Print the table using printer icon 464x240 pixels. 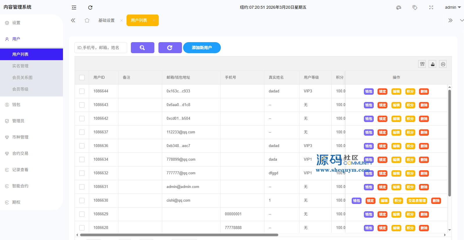click(443, 64)
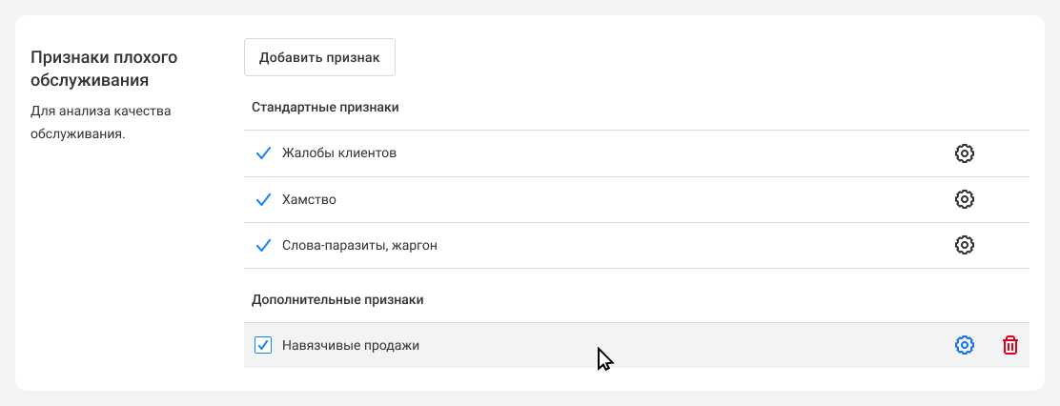Image resolution: width=1060 pixels, height=406 pixels.
Task: Click the checkmark beside Слова-паразиты, жаргон
Action: 264,245
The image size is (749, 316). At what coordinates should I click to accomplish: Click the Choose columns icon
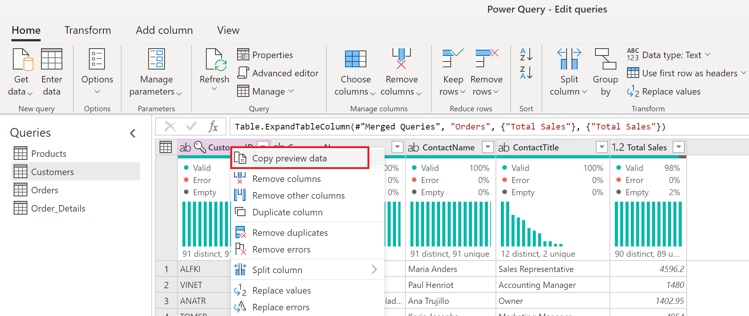tap(355, 61)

*What this task involves*:
Rewrite the records from the line containing "The image size" through the end of the records, requests included. Add 148 to each coordinate in the answers and omit the pictures.

*Complete answer*:
The image size is (749, 316). At what coordinates should I click to accomplish: Click the Choose columns icon
tap(503, 209)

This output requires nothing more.